Personal information
- Full name: Sergei Valeryevich Mikhailov
- Date of birth: 23 September 1983 (age 41)
- Place of birth: Volgograd, Russian SFSR
- Height: 1.76 m (5 ft 9 in)
- Position(s): Midfielder

Senior career*
- Years: Team / Apps / (Gls)
- 2000: FC Rotor-2 Volgograd / 18 / (0)
- 2001–2004: FC Rotor Volgograd / 17 / (0)
- 2005: FC Rotor-2 Volgograd / 13 / (0)
- 2006: FC Oryol / 20 / (1)
- 2006: FC Vityaz Podolsk / 7 / (0)
- 2007: FC Nosta Novotroitsk / 19 / (0)
- 2008–2010: FC Avangard Kursk / 81 / (18)
- 2010: FC Rotor Volgograd / 13 / (1)
- 2011: FC Metallurg Lipetsk / 28 / (3)
- 2012: FC Sever Murmansk / 21 / (2)
- 2013: FC Avangard Kursk / 6 / (0)
- 2013–2014: FC Metallurg Lipetsk / 23 / (3)

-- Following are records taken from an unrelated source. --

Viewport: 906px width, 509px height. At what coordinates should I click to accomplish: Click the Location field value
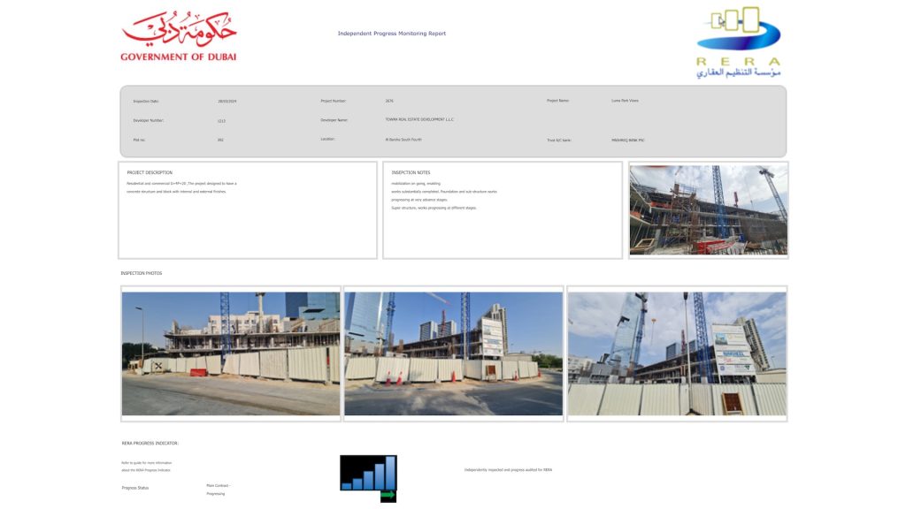click(x=403, y=139)
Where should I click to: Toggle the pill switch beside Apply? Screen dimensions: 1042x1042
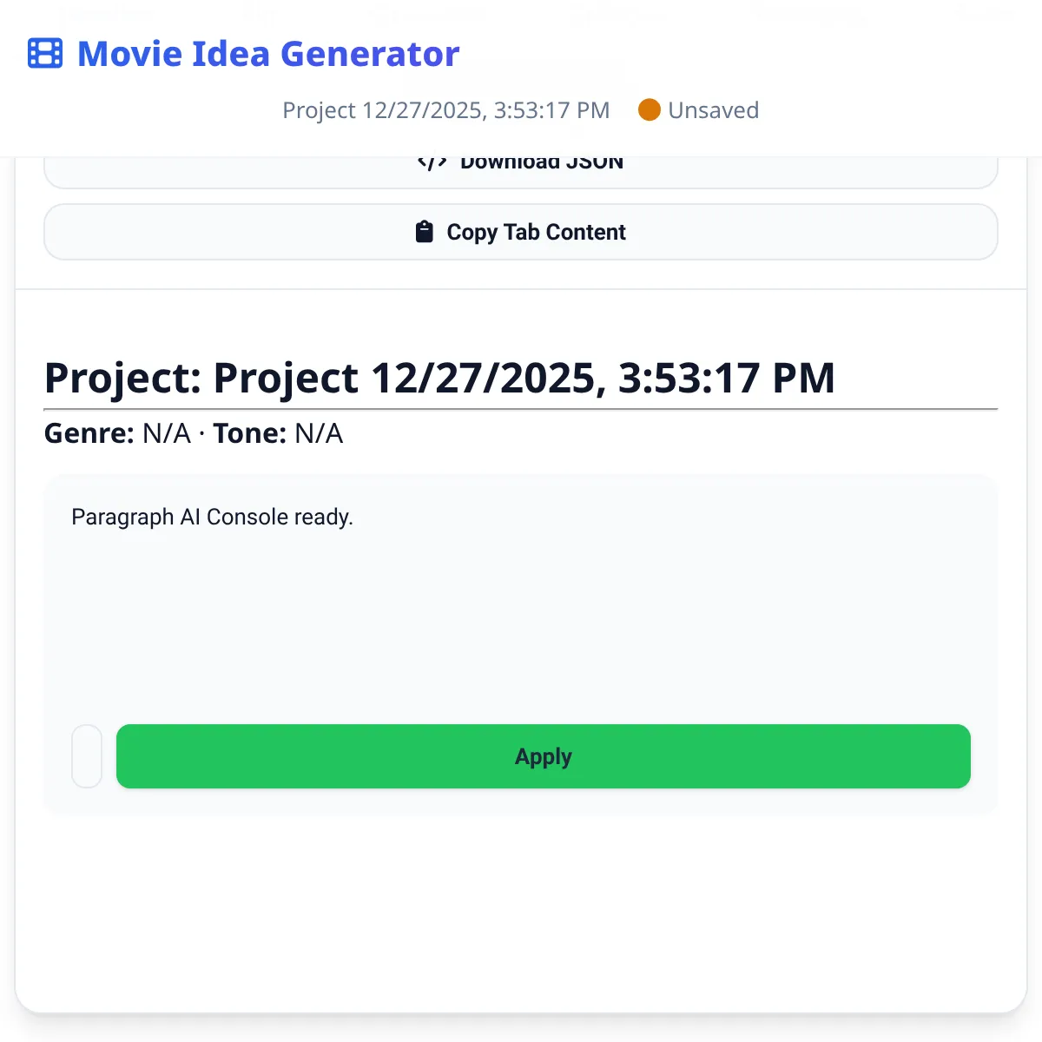coord(87,755)
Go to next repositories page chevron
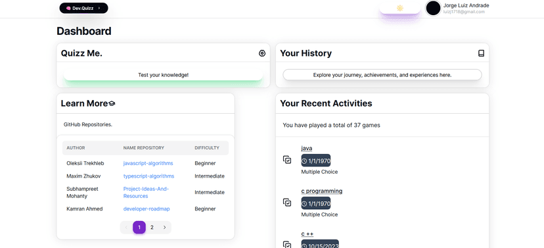Viewport: 544px width, 248px height. pyautogui.click(x=164, y=228)
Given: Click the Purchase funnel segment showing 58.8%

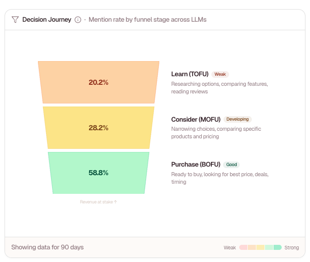Looking at the screenshot, I should tap(99, 173).
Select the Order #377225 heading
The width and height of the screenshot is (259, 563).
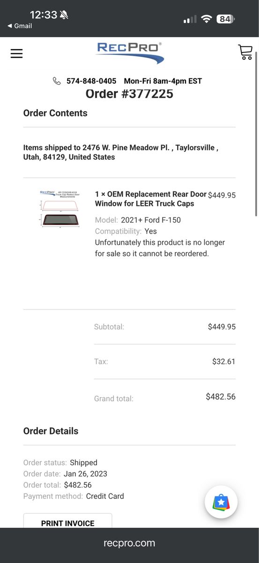click(129, 94)
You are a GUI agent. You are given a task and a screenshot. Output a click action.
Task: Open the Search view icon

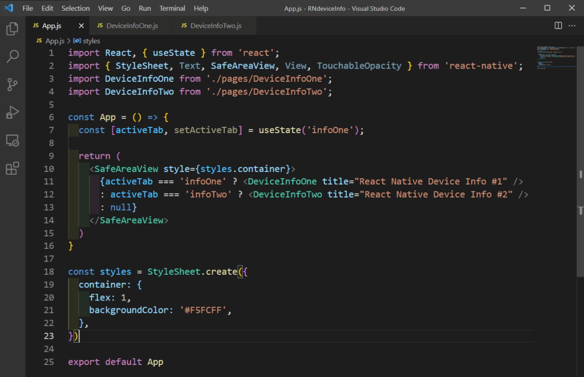tap(13, 57)
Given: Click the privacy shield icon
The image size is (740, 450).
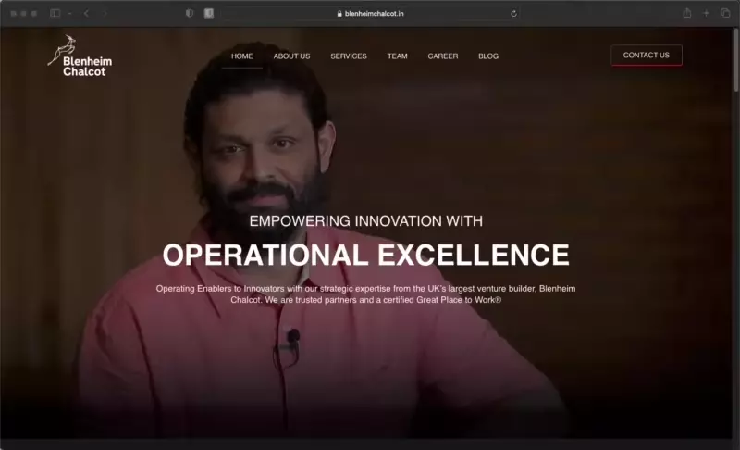Looking at the screenshot, I should (x=190, y=13).
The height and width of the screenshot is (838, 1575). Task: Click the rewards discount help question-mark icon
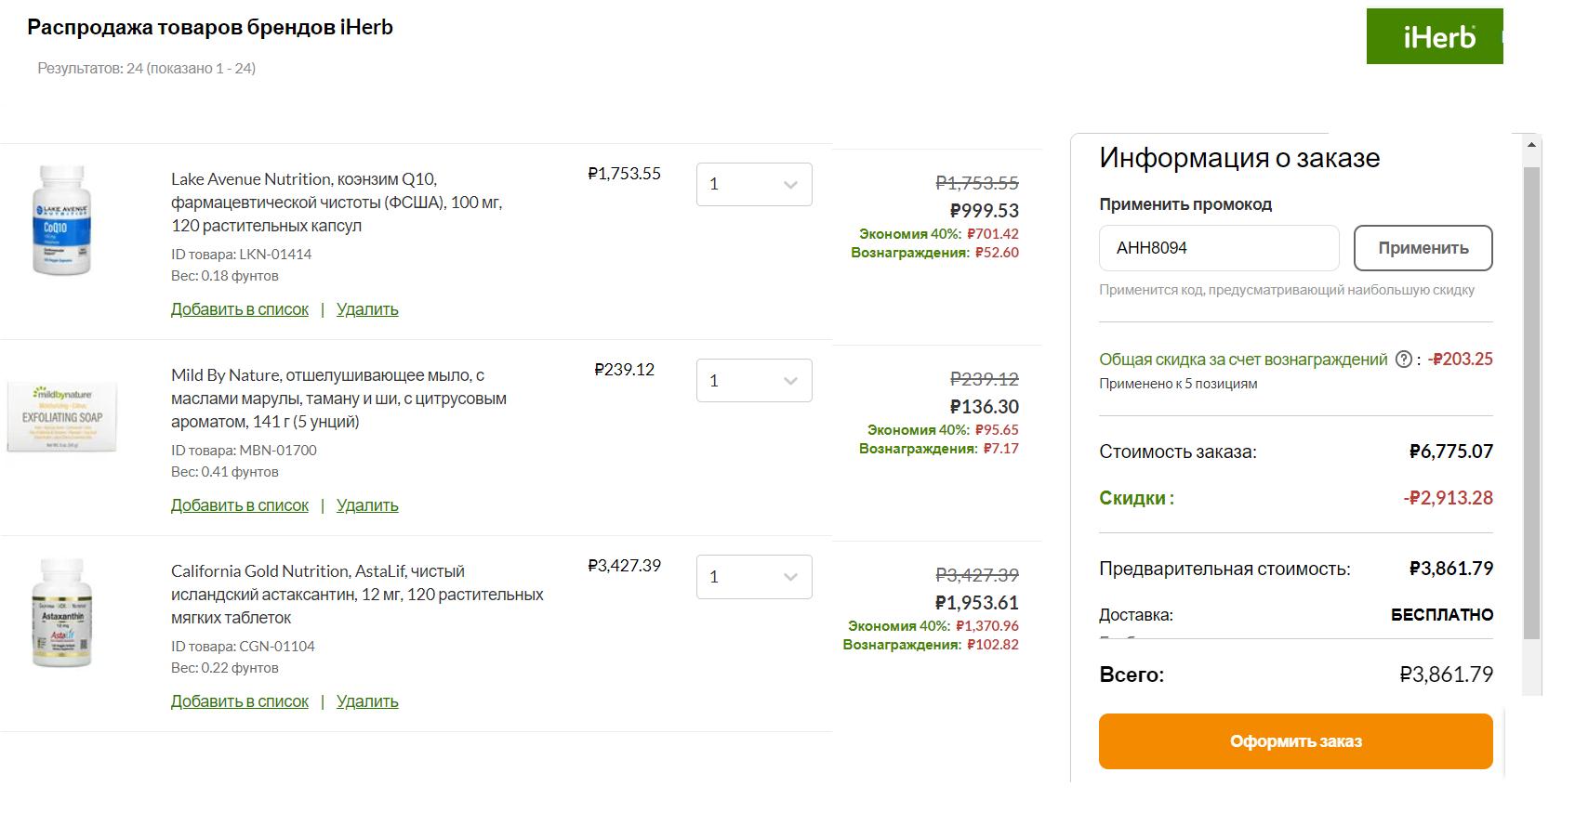click(x=1404, y=360)
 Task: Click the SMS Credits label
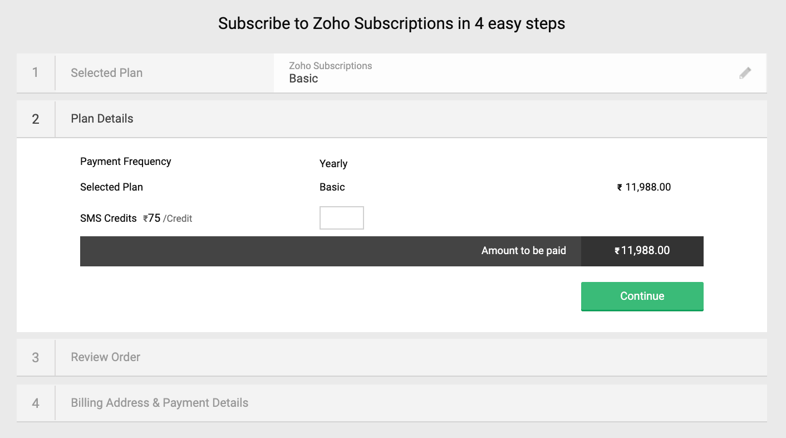pos(108,218)
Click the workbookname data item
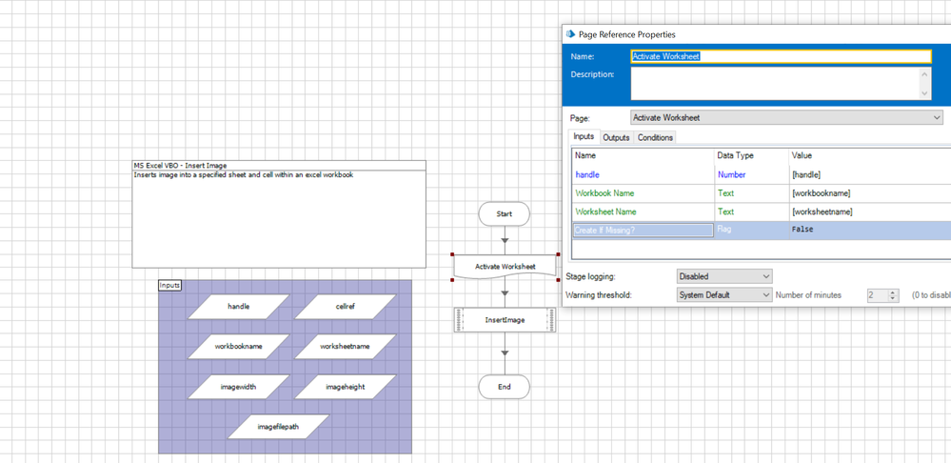Image resolution: width=951 pixels, height=463 pixels. click(238, 347)
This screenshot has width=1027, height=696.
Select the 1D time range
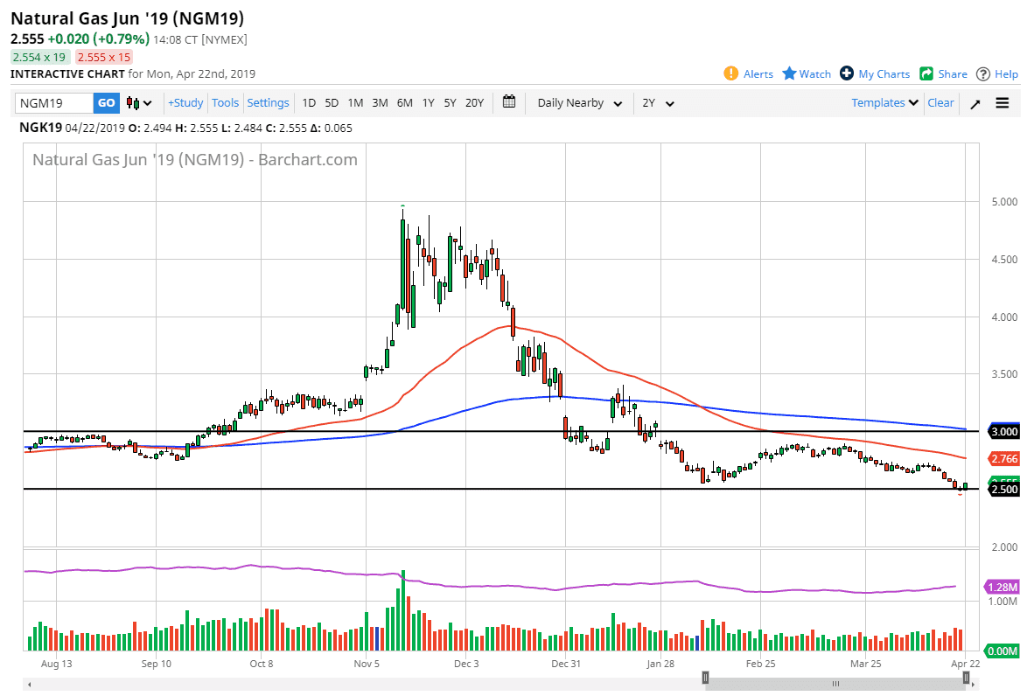pos(309,102)
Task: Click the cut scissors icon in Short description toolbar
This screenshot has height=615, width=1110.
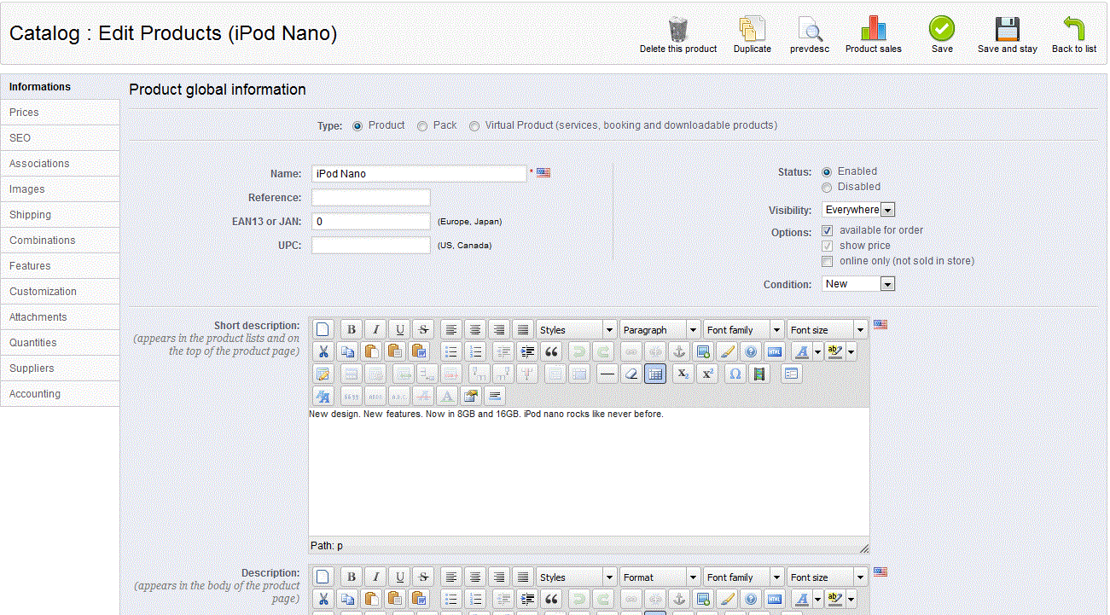Action: tap(323, 351)

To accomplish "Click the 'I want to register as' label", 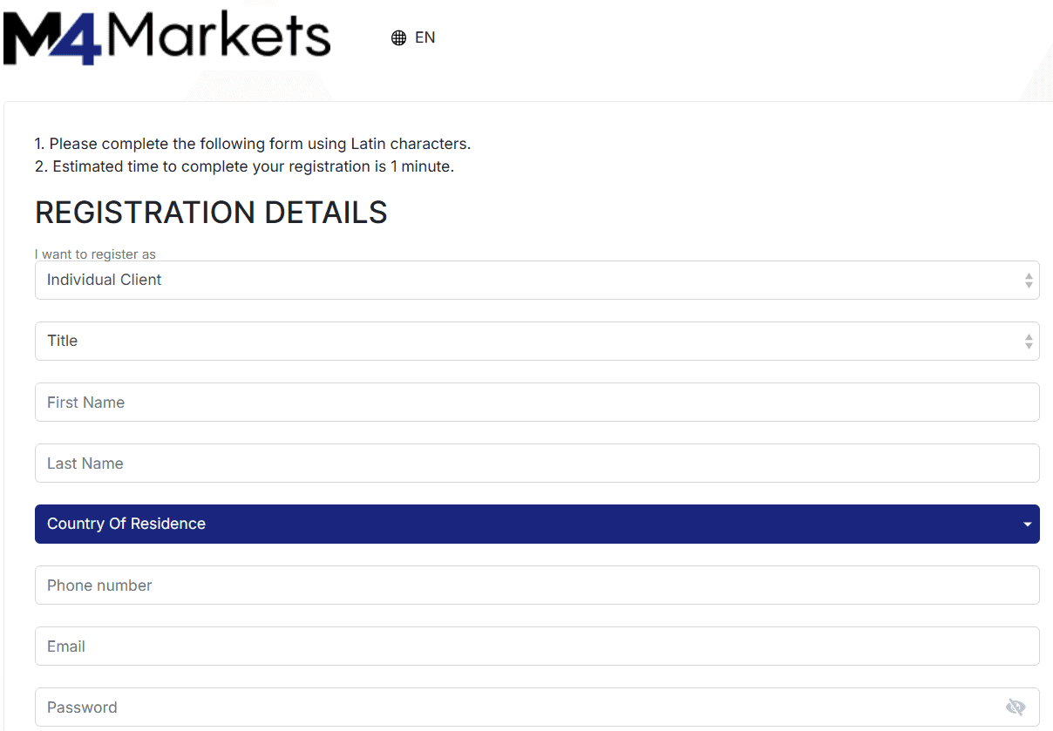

= Sergei Mikhailov (footballer, born 1983) =

Russian footballer

Sergei Valeryevich Mikhailov (Серге́й Валерьевич Михайлов; born 23 September 1983) is a Russian former professional footballer.

==Club career==
He made his debut in the Russian Premier League in 2001 for FC Rotor Volgograd.